* DATA EXTRACT:

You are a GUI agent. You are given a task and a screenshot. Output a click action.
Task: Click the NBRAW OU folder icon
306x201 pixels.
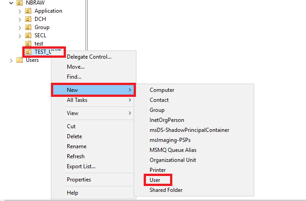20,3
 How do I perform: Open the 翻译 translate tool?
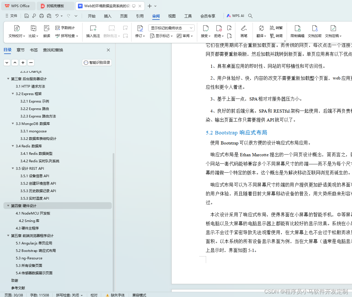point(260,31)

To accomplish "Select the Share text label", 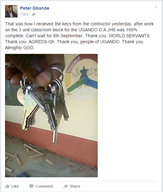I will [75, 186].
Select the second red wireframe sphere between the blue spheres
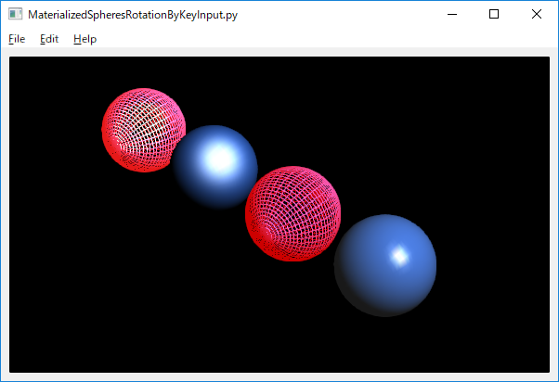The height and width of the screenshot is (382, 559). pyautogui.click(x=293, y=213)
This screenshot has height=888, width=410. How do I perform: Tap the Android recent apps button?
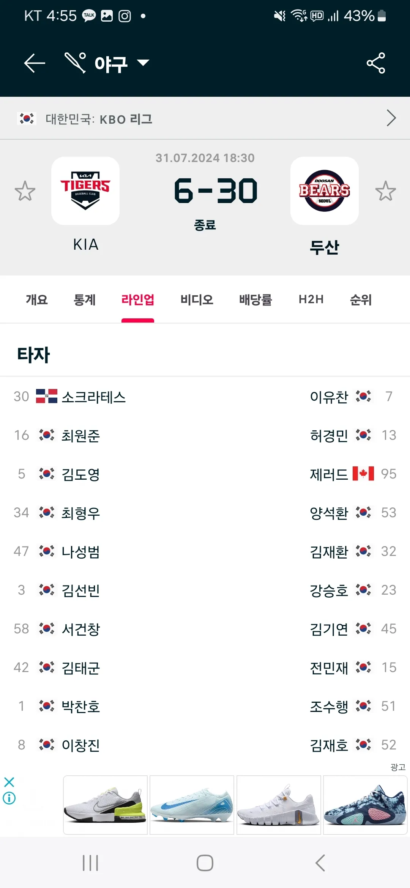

* INSTRUCTIONS FOR THE TASK:
Please output an exact repetition of the lines from the line containing "Select the second" to the end of the records, both included, with no pictures and no additional text.

* TASK RESPONSE:
Select the second red wireframe sphere between the blue spheres
The height and width of the screenshot is (382, 559). pyautogui.click(x=293, y=213)
This screenshot has height=888, width=410. How do I perform: Tap the Android recent apps button?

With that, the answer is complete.